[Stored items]
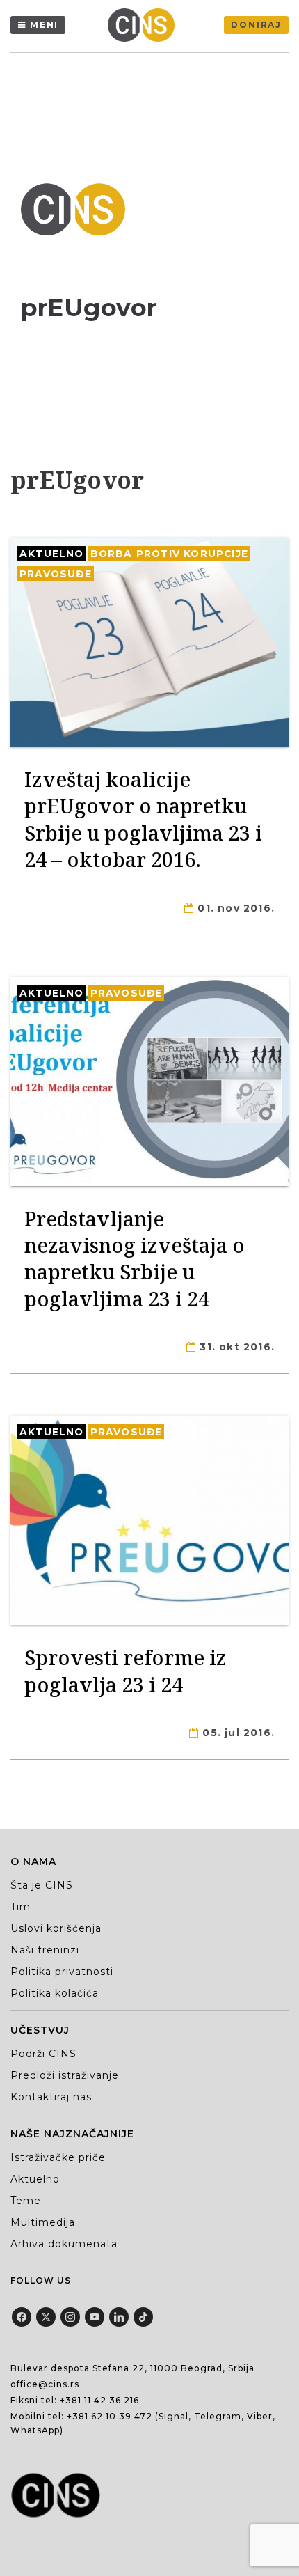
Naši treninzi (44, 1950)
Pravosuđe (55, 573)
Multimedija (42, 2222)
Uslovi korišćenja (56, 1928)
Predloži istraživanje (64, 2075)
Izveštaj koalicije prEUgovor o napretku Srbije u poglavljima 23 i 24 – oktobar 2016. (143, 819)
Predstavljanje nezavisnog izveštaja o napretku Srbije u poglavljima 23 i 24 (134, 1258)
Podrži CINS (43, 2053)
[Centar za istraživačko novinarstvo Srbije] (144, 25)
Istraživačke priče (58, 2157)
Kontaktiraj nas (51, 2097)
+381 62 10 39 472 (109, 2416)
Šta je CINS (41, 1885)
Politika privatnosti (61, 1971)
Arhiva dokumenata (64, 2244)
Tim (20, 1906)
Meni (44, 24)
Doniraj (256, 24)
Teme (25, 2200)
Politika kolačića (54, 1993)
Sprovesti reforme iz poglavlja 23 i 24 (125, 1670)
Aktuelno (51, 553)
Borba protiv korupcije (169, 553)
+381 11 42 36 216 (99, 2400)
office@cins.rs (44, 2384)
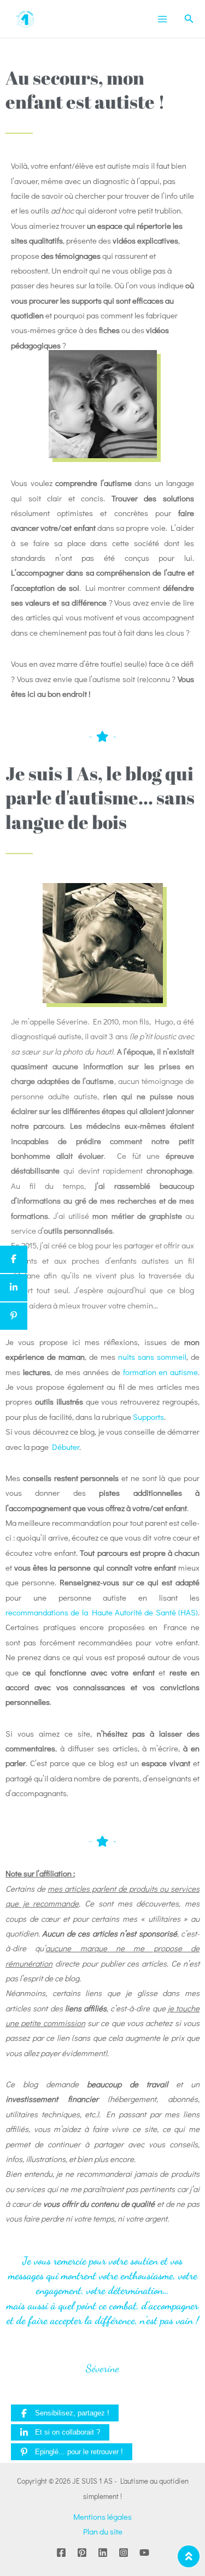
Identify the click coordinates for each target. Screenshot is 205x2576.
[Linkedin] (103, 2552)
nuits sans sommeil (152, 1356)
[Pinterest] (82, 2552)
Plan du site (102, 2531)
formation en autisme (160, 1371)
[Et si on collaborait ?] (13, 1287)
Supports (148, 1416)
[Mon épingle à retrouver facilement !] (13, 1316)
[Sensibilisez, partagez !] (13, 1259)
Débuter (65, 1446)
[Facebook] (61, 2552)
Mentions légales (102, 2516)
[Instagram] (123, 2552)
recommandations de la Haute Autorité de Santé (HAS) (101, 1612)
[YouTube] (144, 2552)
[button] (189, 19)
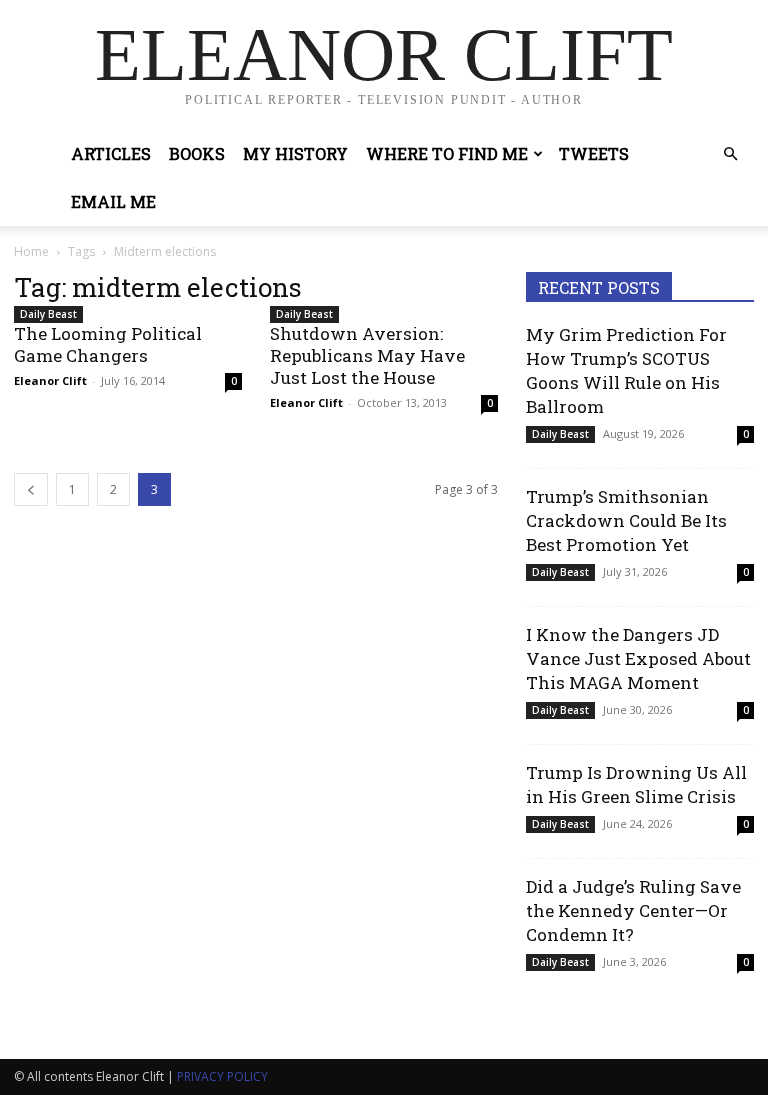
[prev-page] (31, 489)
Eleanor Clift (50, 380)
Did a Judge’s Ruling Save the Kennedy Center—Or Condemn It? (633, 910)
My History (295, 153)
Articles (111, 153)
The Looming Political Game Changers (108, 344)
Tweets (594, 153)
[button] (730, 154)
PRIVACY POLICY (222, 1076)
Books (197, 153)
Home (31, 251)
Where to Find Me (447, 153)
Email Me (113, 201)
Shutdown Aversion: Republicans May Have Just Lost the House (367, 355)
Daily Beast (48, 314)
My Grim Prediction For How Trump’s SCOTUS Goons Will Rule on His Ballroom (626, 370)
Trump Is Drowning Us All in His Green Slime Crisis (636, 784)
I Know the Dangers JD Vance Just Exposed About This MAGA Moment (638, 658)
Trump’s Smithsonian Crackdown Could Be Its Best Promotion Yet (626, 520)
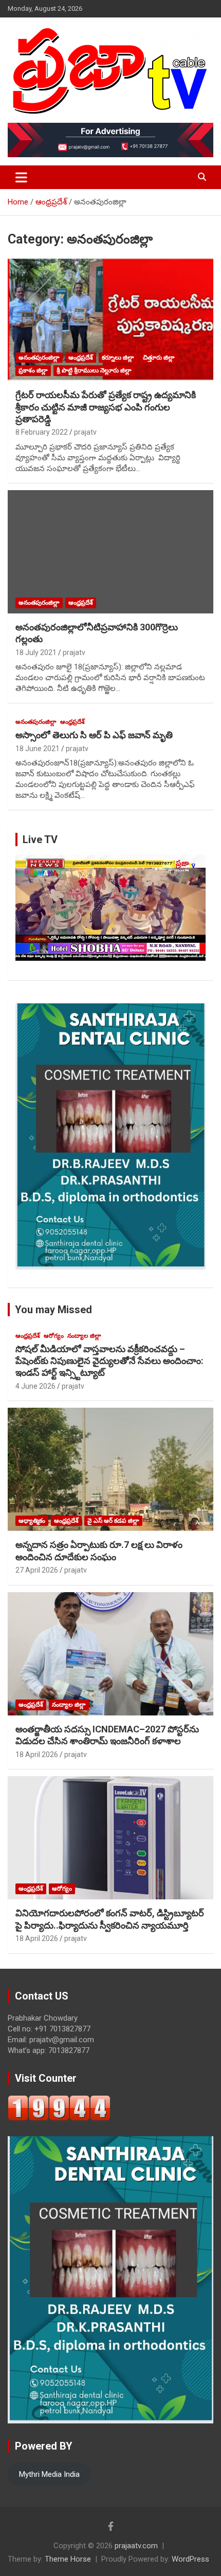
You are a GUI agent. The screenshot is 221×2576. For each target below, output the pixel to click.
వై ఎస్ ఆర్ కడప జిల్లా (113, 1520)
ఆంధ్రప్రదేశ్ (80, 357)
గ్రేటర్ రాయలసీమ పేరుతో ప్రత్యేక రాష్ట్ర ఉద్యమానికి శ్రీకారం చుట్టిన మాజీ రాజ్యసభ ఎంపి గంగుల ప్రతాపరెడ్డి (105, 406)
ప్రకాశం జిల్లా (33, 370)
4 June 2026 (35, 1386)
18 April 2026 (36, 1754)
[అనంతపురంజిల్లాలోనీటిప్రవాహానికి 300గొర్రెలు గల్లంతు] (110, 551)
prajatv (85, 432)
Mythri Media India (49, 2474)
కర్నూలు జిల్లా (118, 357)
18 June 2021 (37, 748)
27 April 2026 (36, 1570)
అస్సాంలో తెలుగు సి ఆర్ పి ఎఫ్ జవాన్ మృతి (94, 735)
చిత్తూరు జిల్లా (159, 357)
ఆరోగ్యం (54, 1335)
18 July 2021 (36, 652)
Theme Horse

Exercise instructions.
Could you set down every record above exactly as written, leaving out the pictures?

Finished task.
Naši treninzi (44, 1950)
Pravosuđe (55, 573)
Multimedija (42, 2222)
Uslovi korišćenja (56, 1928)
Predloži istraživanje (64, 2075)
Izveštaj koalicije prEUgovor o napretku Srbije u poglavljima 23 i 24 – oktobar 2016. (143, 819)
Predstavljanje nezavisnog izveštaja o napretku Srbije u poglavljima 23 i 24 (134, 1258)
Podrži CINS (43, 2053)
[Centar za istraživačko novinarstvo Srbije] (144, 25)
Istraživačke priče (58, 2157)
Kontaktiraj nas (51, 2097)
+381 62 10 39 472 (109, 2416)
Šta je CINS (41, 1885)
Politika privatnosti (61, 1971)
Arhiva dokumenata (64, 2244)
Tim (20, 1906)
Meni (44, 24)
Doniraj (256, 24)
Teme (25, 2200)
Politika kolačića (54, 1993)
Sprovesti reforme iz poglavlja 23 i 24 (125, 1670)
Aktuelno (51, 553)
Borba protiv korupcije (169, 553)
+381 11 42 36 216 (99, 2400)
office@cins.rs (44, 2384)
Identify the click coordinates for each target. Screenshot is 205x2576.
[Linkedin] (103, 2552)
nuits sans sommeil (152, 1356)
[Pinterest] (82, 2552)
Plan du site (102, 2531)
formation en autisme (160, 1371)
[Et si on collaborait ?] (13, 1287)
Supports (148, 1416)
[Mon épingle à retrouver facilement !] (13, 1316)
[Sensibilisez, partagez !] (13, 1259)
Débuter (65, 1446)
[Facebook] (61, 2552)
Mentions légales (102, 2516)
[Instagram] (123, 2552)
recommandations de la Haute Autorité de Santé (HAS) (101, 1612)
[YouTube] (144, 2552)
[button] (189, 19)
[prev-page] (31, 489)
Eleanor Clift (50, 380)
Did a Judge’s Ruling Save the Kennedy Center—Or Condemn It? (633, 910)
My History (295, 153)
Articles (111, 153)
The Looming Political Game Changers (108, 344)
Tweets (594, 153)
[button] (730, 154)
PRIVACY POLICY (222, 1076)
Books (197, 153)
Home (31, 251)
Where to Find Me (447, 153)
Email Me (113, 201)
Shutdown Aversion: Republicans May Have Just Lost the House (367, 355)
Daily Beast (48, 314)
My Grim Prediction For How Trump’s SCOTUS Goons Will Rule on His Ballroom (626, 370)
Trump Is Drowning Us All in His Green Slime Crisis (636, 784)
I Know the Dangers JD Vance Just Exposed About This MAGA Moment (638, 658)
Trump’s Smithsonian Crackdown Could Be Its Best Promotion Yet (626, 520)
You are a GUI agent. The screenshot is 221×2576. For each target below, output the pixel to click.
వై ఎస్ ఆర్ కడప జిల్లా (113, 1520)
ఆంధ్రప్రదేశ్ (80, 357)
గ్రేటర్ రాయలసీమ పేరుతో ప్రత్యేక రాష్ట్ర ఉద్యమానికి శ్రీకారం చుట్టిన మాజీ రాజ్యసభ ఎంపి గంగుల ప్రతాపరెడ్డి (105, 406)
ప్రకాశం జిల్లా (33, 370)
4 June 2026 (35, 1386)
18 April 2026 (36, 1754)
[అనంతపురంజిల్లాలోనీటిప్రవాహానికి 300గొర్రెలు గల్లంతు] (110, 551)
prajatv (85, 432)
Mythri Media India (49, 2474)
కర్నూలు జిల్లా (118, 357)
18 June 2021 (37, 748)
27 April 2026 (36, 1570)
అస్సాంలో తెలుగు సి ఆర్ పి ఎఫ్ జవాన్ మృతి (94, 735)
చిత్తూరు జిల్లా (159, 357)
ఆరోగ్యం (54, 1335)
18 July 2021 (36, 652)
Theme Horse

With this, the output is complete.